Data excerpts:
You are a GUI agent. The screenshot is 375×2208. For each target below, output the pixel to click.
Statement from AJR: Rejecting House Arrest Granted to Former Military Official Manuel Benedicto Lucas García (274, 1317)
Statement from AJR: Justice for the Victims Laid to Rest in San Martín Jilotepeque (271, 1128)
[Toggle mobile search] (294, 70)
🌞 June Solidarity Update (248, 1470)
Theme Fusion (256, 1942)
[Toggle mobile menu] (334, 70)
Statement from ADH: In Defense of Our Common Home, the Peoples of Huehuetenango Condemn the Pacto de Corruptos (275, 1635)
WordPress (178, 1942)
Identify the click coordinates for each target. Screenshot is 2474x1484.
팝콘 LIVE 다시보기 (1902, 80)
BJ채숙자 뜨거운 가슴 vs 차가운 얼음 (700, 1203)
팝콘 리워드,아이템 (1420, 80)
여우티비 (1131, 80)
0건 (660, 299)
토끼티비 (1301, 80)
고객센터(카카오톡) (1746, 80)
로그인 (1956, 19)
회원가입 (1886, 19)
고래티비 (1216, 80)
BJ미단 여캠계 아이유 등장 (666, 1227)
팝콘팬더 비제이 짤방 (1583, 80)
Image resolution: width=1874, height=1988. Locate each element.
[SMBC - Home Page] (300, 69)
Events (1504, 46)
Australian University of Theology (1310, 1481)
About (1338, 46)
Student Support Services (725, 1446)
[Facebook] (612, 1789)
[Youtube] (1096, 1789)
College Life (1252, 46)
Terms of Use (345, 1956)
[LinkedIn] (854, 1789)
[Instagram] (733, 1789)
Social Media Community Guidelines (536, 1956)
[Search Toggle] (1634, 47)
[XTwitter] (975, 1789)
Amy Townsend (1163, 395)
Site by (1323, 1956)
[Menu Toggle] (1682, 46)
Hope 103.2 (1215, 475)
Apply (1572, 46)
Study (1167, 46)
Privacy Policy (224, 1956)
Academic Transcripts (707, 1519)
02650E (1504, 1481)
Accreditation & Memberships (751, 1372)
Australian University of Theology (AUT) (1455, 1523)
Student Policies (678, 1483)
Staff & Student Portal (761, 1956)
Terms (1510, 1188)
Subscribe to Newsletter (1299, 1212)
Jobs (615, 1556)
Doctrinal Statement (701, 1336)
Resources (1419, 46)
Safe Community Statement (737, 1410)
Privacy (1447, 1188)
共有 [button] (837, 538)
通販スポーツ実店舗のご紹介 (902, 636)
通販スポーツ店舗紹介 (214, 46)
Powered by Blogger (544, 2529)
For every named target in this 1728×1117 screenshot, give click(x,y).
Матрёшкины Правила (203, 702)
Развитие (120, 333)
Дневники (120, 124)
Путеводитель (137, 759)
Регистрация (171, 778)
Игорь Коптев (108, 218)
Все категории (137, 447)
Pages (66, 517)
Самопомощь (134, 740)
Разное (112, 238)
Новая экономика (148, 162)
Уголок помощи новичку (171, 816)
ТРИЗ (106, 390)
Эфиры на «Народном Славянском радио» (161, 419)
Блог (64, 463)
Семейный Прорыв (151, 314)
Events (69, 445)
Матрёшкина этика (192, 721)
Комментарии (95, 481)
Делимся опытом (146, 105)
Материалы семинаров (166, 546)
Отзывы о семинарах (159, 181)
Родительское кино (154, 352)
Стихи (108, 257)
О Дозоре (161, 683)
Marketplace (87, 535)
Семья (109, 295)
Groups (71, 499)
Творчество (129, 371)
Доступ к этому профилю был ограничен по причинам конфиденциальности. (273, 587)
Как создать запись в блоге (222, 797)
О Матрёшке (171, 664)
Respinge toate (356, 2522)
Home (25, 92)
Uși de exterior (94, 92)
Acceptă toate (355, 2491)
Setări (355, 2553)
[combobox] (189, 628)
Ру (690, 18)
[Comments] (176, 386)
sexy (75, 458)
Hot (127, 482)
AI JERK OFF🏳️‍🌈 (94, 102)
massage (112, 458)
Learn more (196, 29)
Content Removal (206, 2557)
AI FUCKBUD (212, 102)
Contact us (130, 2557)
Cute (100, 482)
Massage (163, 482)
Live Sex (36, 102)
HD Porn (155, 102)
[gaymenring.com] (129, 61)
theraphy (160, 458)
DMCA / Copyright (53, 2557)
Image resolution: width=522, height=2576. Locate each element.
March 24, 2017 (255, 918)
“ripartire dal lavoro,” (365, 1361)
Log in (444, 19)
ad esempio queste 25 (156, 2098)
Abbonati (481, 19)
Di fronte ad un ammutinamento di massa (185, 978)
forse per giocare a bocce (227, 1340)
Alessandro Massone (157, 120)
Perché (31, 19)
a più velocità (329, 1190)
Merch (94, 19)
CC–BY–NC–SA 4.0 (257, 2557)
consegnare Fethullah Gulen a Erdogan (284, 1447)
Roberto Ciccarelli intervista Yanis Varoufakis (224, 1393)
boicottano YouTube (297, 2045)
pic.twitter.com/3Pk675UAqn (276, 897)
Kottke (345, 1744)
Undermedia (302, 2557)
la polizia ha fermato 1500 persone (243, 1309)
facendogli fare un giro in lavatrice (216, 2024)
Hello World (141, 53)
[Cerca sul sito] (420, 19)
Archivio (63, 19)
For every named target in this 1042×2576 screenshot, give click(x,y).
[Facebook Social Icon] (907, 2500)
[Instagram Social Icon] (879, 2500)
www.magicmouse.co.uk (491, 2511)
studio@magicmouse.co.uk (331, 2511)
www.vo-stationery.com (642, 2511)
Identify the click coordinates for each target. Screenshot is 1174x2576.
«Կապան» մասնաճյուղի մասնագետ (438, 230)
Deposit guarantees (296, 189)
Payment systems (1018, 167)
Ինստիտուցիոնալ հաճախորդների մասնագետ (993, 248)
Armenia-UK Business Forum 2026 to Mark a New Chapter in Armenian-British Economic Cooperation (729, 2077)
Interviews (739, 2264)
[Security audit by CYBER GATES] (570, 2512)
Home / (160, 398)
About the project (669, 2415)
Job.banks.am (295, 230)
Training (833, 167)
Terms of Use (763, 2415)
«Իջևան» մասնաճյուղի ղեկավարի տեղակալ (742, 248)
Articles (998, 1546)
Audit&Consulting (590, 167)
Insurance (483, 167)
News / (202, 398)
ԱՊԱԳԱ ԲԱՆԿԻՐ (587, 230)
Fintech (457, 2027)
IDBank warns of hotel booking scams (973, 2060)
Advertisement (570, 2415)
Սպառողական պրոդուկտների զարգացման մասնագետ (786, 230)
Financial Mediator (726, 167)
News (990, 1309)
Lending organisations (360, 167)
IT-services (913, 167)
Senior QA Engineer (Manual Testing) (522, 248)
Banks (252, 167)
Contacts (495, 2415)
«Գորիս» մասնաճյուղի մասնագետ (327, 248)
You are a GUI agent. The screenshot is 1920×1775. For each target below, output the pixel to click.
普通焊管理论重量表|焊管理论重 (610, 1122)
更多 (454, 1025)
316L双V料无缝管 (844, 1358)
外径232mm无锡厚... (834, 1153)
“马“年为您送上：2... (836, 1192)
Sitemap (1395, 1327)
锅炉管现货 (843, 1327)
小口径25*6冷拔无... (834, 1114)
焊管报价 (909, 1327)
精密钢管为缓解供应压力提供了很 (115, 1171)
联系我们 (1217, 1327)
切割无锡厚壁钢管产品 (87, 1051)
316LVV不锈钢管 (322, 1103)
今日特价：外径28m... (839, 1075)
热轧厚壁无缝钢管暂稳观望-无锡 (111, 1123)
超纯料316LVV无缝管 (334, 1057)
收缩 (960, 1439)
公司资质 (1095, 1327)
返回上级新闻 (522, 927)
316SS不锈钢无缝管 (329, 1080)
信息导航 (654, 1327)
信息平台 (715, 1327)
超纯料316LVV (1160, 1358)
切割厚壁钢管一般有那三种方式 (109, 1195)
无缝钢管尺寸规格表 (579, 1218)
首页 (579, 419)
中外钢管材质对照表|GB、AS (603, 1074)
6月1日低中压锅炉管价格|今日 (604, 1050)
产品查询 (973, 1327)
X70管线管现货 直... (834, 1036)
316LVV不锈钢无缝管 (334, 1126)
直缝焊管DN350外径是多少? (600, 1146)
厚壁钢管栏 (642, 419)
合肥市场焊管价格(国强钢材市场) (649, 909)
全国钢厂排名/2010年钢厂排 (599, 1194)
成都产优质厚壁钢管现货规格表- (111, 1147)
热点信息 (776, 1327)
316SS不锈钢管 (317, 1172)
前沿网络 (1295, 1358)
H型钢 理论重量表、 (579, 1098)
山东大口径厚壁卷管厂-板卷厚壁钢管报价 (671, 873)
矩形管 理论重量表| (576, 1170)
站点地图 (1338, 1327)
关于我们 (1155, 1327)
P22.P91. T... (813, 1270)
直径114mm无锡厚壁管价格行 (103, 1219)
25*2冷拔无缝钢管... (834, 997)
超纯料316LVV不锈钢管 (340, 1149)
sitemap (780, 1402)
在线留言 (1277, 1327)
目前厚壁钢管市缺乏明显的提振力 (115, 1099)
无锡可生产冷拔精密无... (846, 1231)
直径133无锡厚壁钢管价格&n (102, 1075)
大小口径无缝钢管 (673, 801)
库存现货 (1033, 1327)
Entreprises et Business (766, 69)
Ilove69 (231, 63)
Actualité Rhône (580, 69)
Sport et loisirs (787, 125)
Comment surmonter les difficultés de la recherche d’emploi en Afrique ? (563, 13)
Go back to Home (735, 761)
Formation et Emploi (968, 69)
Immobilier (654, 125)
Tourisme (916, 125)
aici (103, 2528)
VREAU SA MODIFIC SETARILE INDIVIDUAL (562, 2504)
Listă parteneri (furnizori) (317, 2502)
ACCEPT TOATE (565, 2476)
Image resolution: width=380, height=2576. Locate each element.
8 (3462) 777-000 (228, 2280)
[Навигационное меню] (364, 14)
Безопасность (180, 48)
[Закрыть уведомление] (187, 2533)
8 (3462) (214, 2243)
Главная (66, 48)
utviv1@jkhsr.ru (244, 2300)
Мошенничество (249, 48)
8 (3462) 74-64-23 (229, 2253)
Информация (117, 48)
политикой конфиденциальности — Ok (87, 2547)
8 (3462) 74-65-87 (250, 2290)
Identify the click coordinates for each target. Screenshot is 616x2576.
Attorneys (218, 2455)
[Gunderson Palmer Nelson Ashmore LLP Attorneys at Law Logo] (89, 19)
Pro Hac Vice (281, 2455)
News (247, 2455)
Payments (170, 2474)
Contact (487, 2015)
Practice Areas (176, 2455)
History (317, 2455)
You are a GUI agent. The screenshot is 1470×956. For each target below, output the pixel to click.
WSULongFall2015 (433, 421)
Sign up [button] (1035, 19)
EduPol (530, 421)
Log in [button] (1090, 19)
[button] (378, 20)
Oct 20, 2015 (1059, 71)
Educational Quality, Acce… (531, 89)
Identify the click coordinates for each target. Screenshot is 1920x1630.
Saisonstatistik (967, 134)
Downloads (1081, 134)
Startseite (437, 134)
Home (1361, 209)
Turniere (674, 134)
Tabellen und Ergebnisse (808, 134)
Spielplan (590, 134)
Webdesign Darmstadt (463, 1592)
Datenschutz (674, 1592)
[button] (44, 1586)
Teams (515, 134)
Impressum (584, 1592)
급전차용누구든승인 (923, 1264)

| Task requirements |
Which lines run from the one holding "Live Sex (36, 102)" through the one holding "Interviews (739, 2264)" in the records above? Repeat them exactly, both included, and nothing more.

| Answer to this exercise |
Live Sex (36, 102)
HD Porn (155, 102)
[gaymenring.com] (129, 61)
theraphy (160, 458)
DMCA / Copyright (53, 2557)
Image resolution: width=522, height=2576. Locate each element.
March 24, 2017 (255, 918)
“ripartire dal lavoro,” (365, 1361)
Log in (444, 19)
ad esempio queste 25 (156, 2098)
Abbonati (481, 19)
Di fronte ad un ammutinamento di massa (185, 978)
forse per giocare a bocce (227, 1340)
Alessandro Massone (157, 120)
Perché (31, 19)
a più velocità (329, 1190)
Merch (94, 19)
CC–BY–NC–SA 4.0 (257, 2557)
consegnare Fethullah Gulen a Erdogan (284, 1447)
Roberto Ciccarelli intervista Yanis Varoufakis (224, 1393)
boicottano YouTube (297, 2045)
pic.twitter.com/3Pk675UAqn (276, 897)
Kottke (345, 1744)
Undermedia (302, 2557)
la polizia ha fermato 1500 persone (243, 1309)
facendogli fare un giro in lavatrice (216, 2024)
Hello World (141, 53)
[Cerca sul sito] (420, 19)
Archivio (63, 19)
For every named target in this 1042×2576 screenshot, give click(x,y).
[Facebook Social Icon] (907, 2500)
[Instagram Social Icon] (879, 2500)
www.magicmouse.co.uk (491, 2511)
studio@magicmouse.co.uk (331, 2511)
www.vo-stationery.com (642, 2511)
Identify the click coordinates for each target. Screenshot is 1174x2576.
«Կապան» մասնաճյուղի մասնագետ (438, 230)
Deposit guarantees (296, 189)
Payment systems (1018, 167)
Ինստիտուցիոնալ հաճախորդների մասնագետ (993, 248)
Armenia-UK Business Forum 2026 to Mark a New Chapter in Armenian-British Economic Cooperation (729, 2077)
Interviews (739, 2264)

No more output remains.